Collected data
========================================================================
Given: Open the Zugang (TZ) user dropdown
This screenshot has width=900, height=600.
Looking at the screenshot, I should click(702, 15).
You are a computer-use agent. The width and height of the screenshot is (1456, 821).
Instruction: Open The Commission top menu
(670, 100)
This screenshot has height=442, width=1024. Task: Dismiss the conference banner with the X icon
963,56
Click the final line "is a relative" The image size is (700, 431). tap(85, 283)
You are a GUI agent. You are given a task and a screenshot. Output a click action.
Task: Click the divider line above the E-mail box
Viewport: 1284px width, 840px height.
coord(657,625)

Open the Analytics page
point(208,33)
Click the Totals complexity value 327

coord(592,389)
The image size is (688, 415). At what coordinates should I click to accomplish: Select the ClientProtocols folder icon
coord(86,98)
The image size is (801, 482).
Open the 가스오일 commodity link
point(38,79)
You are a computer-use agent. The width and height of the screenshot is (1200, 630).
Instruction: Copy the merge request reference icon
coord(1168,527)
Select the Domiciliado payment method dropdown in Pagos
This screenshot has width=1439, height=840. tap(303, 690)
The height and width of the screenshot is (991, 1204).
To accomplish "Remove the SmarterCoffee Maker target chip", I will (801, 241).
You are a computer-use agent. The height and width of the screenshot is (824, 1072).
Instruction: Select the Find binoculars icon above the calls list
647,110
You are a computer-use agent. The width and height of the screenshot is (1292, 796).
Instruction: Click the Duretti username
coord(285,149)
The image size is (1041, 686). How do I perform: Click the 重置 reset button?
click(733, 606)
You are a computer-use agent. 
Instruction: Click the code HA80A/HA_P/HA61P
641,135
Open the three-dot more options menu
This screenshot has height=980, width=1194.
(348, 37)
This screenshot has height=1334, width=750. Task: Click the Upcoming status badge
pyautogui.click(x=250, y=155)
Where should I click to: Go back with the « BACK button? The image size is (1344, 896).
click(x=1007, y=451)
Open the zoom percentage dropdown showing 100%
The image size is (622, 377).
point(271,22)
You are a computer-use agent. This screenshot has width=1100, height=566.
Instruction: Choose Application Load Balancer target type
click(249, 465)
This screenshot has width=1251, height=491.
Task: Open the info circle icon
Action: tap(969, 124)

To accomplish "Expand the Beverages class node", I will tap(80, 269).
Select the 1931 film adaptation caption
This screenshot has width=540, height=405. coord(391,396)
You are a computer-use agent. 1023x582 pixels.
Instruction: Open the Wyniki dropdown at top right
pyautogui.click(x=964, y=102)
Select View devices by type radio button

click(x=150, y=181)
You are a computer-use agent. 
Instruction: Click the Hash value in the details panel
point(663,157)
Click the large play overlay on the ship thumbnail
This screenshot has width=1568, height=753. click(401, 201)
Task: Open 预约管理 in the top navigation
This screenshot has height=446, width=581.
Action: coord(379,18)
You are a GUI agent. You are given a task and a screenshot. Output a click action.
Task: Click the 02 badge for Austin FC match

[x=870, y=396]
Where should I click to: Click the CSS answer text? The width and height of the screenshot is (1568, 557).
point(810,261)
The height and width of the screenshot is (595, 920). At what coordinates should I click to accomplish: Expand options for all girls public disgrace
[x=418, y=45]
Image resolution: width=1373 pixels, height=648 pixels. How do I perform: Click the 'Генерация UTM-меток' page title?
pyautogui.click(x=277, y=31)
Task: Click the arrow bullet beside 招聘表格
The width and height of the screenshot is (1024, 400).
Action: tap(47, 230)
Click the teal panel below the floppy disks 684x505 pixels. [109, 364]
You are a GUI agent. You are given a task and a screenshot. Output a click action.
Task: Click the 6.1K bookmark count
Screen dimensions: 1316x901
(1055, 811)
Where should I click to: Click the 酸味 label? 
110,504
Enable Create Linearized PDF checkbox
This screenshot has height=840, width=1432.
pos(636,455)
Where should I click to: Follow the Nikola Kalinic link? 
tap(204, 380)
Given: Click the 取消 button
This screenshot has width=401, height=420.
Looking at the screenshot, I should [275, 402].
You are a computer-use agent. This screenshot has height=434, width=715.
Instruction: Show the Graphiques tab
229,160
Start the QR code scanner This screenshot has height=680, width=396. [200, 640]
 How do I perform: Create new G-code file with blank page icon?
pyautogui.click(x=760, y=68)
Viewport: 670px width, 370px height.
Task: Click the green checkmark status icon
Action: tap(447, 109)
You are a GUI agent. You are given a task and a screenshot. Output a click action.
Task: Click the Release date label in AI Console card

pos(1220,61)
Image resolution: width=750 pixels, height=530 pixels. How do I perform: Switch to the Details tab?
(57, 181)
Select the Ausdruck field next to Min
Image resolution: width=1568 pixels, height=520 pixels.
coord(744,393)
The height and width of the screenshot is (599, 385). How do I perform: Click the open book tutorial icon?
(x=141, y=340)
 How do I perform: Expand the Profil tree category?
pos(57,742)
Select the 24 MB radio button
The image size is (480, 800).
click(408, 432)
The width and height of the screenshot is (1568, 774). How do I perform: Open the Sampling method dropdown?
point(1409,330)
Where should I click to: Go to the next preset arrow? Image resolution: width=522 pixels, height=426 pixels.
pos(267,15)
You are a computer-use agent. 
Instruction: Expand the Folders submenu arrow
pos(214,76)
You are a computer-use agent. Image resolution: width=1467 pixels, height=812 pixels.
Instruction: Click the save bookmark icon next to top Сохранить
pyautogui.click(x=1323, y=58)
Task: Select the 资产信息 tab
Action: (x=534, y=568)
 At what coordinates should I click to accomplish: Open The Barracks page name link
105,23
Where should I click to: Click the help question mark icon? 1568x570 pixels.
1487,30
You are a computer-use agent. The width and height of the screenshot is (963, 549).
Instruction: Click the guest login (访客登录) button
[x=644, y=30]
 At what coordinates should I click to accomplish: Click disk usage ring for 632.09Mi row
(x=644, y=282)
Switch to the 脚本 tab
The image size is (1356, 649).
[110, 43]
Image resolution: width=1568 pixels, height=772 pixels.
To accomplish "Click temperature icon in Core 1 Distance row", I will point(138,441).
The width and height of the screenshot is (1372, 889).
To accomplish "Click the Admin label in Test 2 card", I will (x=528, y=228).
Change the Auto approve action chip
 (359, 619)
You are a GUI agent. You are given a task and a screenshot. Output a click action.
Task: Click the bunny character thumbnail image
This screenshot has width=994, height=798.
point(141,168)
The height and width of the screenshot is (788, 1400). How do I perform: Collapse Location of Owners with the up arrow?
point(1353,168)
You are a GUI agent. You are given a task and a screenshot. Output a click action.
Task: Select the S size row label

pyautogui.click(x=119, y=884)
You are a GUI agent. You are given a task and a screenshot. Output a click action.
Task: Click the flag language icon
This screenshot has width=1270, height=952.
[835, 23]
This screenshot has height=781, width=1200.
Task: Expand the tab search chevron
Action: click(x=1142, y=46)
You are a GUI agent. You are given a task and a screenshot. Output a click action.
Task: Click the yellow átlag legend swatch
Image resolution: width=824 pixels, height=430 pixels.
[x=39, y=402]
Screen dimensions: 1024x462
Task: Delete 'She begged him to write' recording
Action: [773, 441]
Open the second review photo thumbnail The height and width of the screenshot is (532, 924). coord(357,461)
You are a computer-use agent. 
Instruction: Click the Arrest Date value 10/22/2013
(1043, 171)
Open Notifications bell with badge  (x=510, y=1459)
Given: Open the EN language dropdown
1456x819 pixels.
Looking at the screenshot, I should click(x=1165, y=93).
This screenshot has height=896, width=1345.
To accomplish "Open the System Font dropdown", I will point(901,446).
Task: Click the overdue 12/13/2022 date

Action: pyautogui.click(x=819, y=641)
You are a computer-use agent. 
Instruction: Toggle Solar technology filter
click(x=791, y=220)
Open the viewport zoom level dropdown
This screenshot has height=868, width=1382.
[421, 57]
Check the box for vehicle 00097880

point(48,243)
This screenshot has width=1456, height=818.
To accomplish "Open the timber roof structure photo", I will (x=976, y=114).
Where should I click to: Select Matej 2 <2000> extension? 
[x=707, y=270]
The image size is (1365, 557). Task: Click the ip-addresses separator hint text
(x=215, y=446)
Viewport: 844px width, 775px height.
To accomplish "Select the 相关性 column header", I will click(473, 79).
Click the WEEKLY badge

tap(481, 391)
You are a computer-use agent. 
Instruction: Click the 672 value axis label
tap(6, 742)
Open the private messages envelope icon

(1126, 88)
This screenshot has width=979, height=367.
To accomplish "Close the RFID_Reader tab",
========================================================================
TASK TO CARRY OUT:
Some lines above may hold the word "photo"; say how many do, giving nothing besides the number.

REPLY TO THE TASK:
2